Among his other notable hook-ups, he toured with Neil Diamond, and played drums on the Billy Joel albums The Piano Man (1973) and Streetlife Serenade the following year, appearing on such hits as Piano Man, The Ballad of Billy the Kid and The Entertainer. He also played on the Buckingham Nicks album in 1973, the couple’s only project together before they joined Fleetwood Mac two years later.

Also in 1973, when Gram Parsons, formerly of the Byrds and the Flying Burrito Brothers, was putting together his first solo project, he recruited the core of Presley’s TCB Band – Tutt, guitarist James Burton and keyboard player Glen Hardin.

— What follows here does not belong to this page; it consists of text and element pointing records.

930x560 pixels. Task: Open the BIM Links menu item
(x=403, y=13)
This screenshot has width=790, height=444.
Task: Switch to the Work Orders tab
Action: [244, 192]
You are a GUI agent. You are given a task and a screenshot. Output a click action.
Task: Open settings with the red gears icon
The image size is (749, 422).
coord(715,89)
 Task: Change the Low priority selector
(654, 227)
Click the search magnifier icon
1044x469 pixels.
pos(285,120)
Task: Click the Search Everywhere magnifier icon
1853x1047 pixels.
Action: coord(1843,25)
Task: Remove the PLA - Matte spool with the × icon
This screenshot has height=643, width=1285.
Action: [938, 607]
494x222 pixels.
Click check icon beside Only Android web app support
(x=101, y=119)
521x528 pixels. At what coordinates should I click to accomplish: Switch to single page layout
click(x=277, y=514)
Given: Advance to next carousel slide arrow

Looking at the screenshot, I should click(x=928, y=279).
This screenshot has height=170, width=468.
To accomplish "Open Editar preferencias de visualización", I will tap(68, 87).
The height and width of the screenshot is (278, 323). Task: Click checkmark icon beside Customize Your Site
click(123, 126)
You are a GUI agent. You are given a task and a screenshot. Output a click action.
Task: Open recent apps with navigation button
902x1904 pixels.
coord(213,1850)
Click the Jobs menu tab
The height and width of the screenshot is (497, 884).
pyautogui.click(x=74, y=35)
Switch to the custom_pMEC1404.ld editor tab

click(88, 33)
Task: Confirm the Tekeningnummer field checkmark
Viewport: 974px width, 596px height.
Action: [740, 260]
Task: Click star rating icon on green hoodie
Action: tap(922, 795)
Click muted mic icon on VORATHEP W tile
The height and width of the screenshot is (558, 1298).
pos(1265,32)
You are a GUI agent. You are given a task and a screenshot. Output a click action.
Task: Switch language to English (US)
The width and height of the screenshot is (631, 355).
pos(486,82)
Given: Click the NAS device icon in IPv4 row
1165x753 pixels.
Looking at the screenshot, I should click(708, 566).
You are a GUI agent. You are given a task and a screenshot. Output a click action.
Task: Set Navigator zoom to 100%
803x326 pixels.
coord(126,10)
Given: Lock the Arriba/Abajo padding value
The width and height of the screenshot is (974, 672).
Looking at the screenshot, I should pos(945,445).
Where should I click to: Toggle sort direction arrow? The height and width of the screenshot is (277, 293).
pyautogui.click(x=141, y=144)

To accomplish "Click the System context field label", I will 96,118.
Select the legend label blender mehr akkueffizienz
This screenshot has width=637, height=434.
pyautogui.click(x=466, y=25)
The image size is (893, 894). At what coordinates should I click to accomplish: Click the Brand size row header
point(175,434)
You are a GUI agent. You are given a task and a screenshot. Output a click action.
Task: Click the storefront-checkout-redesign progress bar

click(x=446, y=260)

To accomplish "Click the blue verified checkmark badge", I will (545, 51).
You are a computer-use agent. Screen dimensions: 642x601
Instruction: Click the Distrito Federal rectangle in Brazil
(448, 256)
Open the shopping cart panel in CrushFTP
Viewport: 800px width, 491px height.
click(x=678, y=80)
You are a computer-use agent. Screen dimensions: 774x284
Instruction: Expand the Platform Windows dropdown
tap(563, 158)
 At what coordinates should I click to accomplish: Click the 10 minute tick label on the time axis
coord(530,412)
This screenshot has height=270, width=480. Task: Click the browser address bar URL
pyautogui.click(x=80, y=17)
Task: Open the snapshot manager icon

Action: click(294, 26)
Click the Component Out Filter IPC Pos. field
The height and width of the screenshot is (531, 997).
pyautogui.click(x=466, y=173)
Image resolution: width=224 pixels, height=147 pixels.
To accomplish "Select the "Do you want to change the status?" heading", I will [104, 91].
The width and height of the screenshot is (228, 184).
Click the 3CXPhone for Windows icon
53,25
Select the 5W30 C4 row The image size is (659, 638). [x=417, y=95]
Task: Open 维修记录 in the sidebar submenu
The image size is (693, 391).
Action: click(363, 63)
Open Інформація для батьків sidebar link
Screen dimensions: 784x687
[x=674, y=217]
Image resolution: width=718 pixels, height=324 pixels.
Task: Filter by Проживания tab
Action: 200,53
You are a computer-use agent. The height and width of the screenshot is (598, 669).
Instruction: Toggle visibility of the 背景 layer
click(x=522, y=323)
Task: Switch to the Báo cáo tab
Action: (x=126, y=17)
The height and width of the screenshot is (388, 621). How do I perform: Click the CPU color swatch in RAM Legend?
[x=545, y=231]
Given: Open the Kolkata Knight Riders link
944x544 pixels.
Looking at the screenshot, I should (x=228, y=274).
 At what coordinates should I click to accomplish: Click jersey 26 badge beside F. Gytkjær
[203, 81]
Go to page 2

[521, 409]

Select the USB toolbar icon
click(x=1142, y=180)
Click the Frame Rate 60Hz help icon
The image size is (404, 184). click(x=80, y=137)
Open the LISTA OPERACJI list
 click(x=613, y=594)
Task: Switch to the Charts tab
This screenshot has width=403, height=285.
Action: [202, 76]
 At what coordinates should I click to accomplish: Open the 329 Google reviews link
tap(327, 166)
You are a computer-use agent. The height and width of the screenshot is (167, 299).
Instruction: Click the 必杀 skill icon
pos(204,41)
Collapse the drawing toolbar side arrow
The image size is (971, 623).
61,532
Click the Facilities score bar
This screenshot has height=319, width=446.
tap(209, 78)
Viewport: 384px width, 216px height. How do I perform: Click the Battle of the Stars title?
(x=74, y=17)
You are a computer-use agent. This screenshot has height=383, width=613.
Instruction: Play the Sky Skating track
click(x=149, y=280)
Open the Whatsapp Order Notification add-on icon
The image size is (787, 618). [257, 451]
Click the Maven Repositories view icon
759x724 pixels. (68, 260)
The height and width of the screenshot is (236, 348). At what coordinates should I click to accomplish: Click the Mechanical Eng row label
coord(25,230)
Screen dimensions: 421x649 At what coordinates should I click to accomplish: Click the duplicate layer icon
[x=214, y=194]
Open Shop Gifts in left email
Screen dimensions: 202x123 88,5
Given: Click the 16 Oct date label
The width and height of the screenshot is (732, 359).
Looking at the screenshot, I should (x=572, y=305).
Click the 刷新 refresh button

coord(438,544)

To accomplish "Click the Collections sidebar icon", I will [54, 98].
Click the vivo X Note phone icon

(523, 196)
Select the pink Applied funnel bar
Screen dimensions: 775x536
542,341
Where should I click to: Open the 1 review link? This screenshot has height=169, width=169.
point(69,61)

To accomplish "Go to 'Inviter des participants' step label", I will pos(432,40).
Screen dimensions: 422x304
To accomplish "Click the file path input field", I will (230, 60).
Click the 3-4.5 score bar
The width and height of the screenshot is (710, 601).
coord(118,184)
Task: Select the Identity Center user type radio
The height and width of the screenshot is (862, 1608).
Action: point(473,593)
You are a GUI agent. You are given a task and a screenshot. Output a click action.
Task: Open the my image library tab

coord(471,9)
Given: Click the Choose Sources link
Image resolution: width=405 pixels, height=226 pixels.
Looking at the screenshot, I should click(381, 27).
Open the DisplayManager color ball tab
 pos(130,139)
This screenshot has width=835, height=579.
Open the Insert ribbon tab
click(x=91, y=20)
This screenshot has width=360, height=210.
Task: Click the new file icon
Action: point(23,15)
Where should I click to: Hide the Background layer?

The resulting album, GP, was a commercial flop but a critical hit that was instrumental in kick-starting the country-rock genre – as was its successor the following year, Grievous Angel, which was released posthumously following the death of Parsons from a morphine overdose.

For his 1975 album John R Cash, Johnny Cash eschewed his regular backing band, the Tennessee Three, and followed Parsons in drafting in members of the TCB Band, including Tutt. Later work included the album King of America, for which Elvis Costello enlisted members of his namesake’s TCB Band, who had continued to record and tour intermittently.

Tutt said his greatest influences were Presley, “for the flashy, explosive, slightly out-of-control style of playing that he brought out in me that mirrored his performance and personality”, Garcia for his laid-back soulfulness, and Neil Diamond for his disciplined preparation.

Ronnie Tutt was married to Donna for 49 years. She survives him with their two daughters and a son.